Let’s look in game first. Out of position for West Brom’s early opener, although less at fault than Victor Lindelof (this becomes important later). Then United’s best attacking outlet for much of a leaden first half with his trademark forward forays down the left. Sure enough, heavily involved in the equaliser just before the break.
Then the key moment for everything else. The penalty that wasn’t. A weird old thing all round this, because it was a very soft penalty to give, but then a slightly iffy one to overturn, and yet also demonstrably offside which should’ve rendered the whole thing moot yet which nobody seemed to care about.
Maguire also then got embarrassed Lindelof-style by West Brom scorer Diagne and was only spared by the twin safety nets of David de Gea’s save and a near-certain referee’s whistle had a ‘goal’ been scored.
He then almost scored a last-gasp winner with a header. He had an eventful game, is what we’re saying here. Then he had to do the post-match. And that’s where things started to really go awry.
It’s a game of opinions, and we’re very much on the record as saying that we don’t want players to just give bland vanilla interviews all the time and that therefore we shouldn’t get cross with them or call them pricks for offering up genuine opinions even if those opinions are a bit off-kilter, but Maguire went unusually rogue even in the midst of his understandable instant disappointment.
“I was so certain it was a penalty. I don’t understand why he’s been sent to check it,” he lamented.
“I’m goalside of the defender, I feel a touch on my shoulder, he’s pulling me back, and then I feel a clip on my heels as well. It was minimal, but it’s a penalty, especially after the referee points to the spot you think there’s no chance it’s getting overturned.
“I was so confident it was going to be given, but it seems like the decisions at the moment are going against us. We can’t be relying on VAR though, we huffed and puffed and have to improve.”
Now there’s lots here. The first – and in Maguire’s slight defence it is very weird that the interviewer didn’t bring this up as he himself may not have been aware of it so soon after the match had finished – is that he’s right about being goalside of the defender. Problem is he was goalside of all the defenders. But still, he can’t really have been that certain that was definitely an absolute penalty? Surely not. And even if he was, I’d not want to be setting that precedent for what constitutes a clear and obvious definite foul if I were a capable yet sometimes cumbersome centre-back who had just been conspicuously caught out of position a few times by West Brom. The next time Maguire is involved in that kind of incident there’s a better than even chance the roles are reversed.
There must also surely be an unwritten rule that absolutely no Manchester United player is ever allowed to lament “decisions going against us”. We get enough Penandes emails as it is.
Perhaps the best part of this, though, is like a desperate last-ditch tackle, that training all kicks in right at the end in the final sentence.
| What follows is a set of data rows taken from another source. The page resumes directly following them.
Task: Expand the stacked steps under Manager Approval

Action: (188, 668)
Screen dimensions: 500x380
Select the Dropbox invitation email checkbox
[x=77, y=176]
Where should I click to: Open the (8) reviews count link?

Too late, Harry. Like so many of your decisions on Sunday, too late.
At this point, though, it’s probably still barely a dishonourable mention. Definitely not full prick.
Then, though, Maguire goes on MUTV. He doubles down and then some. He rails against any criticism of Victor Lindelof because “it’s a foul” before embarking on a genuinely quite bizarre rant about United never getting any decisions. To come up with anything that sounds outlandishly tinfoil-hattish by the standards of 2021 is quite something. We’ve already talked about how the overestimation of how significant officiating errors are to the outcome of a game is a prick’s trick with multiple willing and hypocritical participants, but this was Fan TV level stuff from a Manchester United club captain. Must do better.
Harry Maguire did express some other interesting opinions on a recent holiday.
For the mistakes in the game, little is needed. That’s not really our focus here at POTW, and everyone makes them. For the initial post-match interview there is the fact that an obviously disappointing result is very raw and, frankly, it’s a surprise more post-match interviews aren’t of this type or worse. He also may well not have known about the whole offside element to things, which may have calmed his anger and it was prickery for the interviewer not to bring it up in favour of getting “Good Telly” instead.
But even if he hadn’t quite calmed down by the MUTV interview, surely someone had had a word about the offside by that point?
So what happens next?
Manchester United will get some decisions, probably.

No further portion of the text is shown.